Acostumbrarse a perder

no arranca la real encadenó su cuarta derrota consecutiva ante un gris stuttgart en lo que pareció un fallido ensayo general para el estreno liguero del sábado en vila-real

Mikel Recalde - Domingo, 12 de Agosto de 2018 - Actualizado a las 06:02h.

donostia - Cualquier análisis de los amistosos veraniegos de la Real tiene que partir obligatoriamente de la premisa de que debería estar prohibido televisarlos. El motivo está claro, evitar que cunda el pánico entre sus aficionados. Si no se siguieran, todo sería mucho más saludable y natural. Se vería un resumen con las ocasiones, pocas, de los realistas, se leería una crónica, siempre les recomendaremos la de este periódico, y el resto se lo imaginarían. O mejor dicho, se creerían lo que quisieran creerse. Porque de lo contrario, es decir, tras seguir 90 insufribles minutos ante cualquier rival de turno, no tardan en aparecer los habituales síntomas de una depresión veraniega futbolera. De la sorpresa inicial se pasa a la preocupación, de la preocupación al enfado y del enfado a la decepción y al miedo. No falla. Si alguien lo desea, puede cambiar el orden de las sensaciones.

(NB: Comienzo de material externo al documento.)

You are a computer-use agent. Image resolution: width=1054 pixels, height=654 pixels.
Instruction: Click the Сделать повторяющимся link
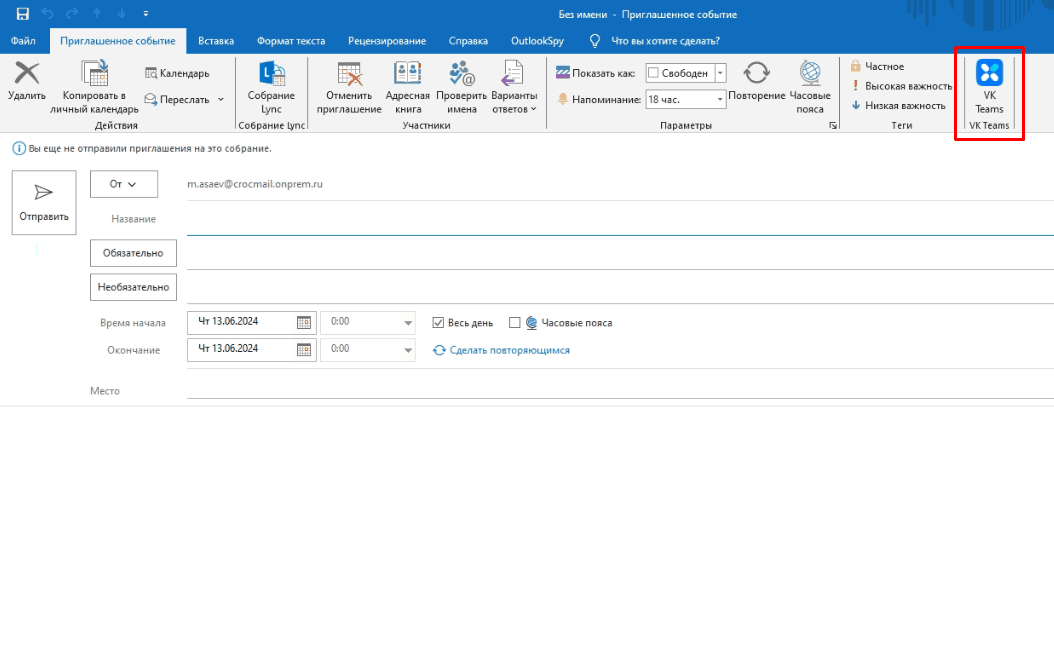tap(510, 350)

Suelen repetir los entrenadores que no le dan importancia a los resultados de pretemporada. Bueno, sobre todo los que pierden, claro. Porque los que ganan afirman que es bueno acostumbrarse a vencer. Por esa lógica regla de tres, resulta inquietante que la Real encadenara ayer su cuarta derrota consecutiva. Sí, lo sabemos, no valen puntos, pero la cruda realidad es que el macroproyecto (por ahora de técnicos) que nos vendieron por ahora no arranca. Queda una semana para comenzar la Liga y hay muchos jugadores que están a años luz de un estado de forma óptimo para poder competir al máximo nivel.

El gran protagonista de la semana en la casa txuri-urdin ha sido David Zurutuza. Desgraciadamente no por su aportación en el verde, sino por unas declaraciones en rueda de prensa que no han sentado nada bien en el entorno. Desgraciadamente lo grave no fue su lamento por pasar “muchas horas en Zubieta”, como muchos destacaron (a nadie le gusta pasar mucho tiempo en su puesto de trabajo por mucho que sea un privilegiado futbolista), sino porque no fue capaz de definir a lo que quería jugar Garitano y porque no tuvo ningún problema en reconocer que “no estaba cómodo” en la posición de casi segundo delantero (ayer volvió a la mediapunta). Cuidado, porque al margen de lo mal que lo está haciendo, cada vez cobran más fuerza las voces que aseguran que a la plantilla no le convence la forma en la que quiere jugar su nuevo técnico. Y ojo, que eso sí que parece muy alarmante. Dicho esto, bien haría también Zurutuza en centrarse más en jugar porque como siga así le espera el banquillo.

Lo que pareció un ensayo general de Garitano para el estreno de Vila-real acabó en fracaso. El de Bergara alineó un once bastante reconocible y no hizo ningún cambio. No parece que la puesta en escena en Liga vaya a ser muy distinta a lo que se vio ayer en el modesto estadio de Weinstad (Theo sí), cuyo terreno de juego no estaba en muy buenas condiciones. En un 4-2-3-1, el sistema que mejor parece adaptarse a este plantel, Zubeldia regresó a su posición natural junto a Illarra, formando una pareja a la que le cuesta encajar bien. Otro aspecto negativo es que, al igual que ante el Alavés el miércoles, el Stuttgart no acreditó nada del otro mundo para llevarse el triunfo. A los alemanes les bastaron 20 minutos de presión asfixiante para provocar infinidad de pérdidas a la Real y ponerse por delante en una jugada defendida de forma cándida por la zaga. Los blanquiazules no entraron en el choque hasta después del parón para hidratarse. Oyarzabal dispuso de dos oportunidades clarísimas, una al encontrarse un balón suelto y la otra tras una peinada de Zurutuza. Kevin también desperdició otra buena opción.

En la segunda mitad, Mario Gómez casi anotó tras un error de Llorente y Oyarzabal no engatilló un servicio de cabeza de un Willian José muy poderoso por arriba, aunque sin punch. La Real, sin juego ni referencias creativas en un mal día de Illarra, se fue desinflando hasta terminar el duelo dejando un amargo y preocupante poso. No se dejen engañar, perder siempre viene mal.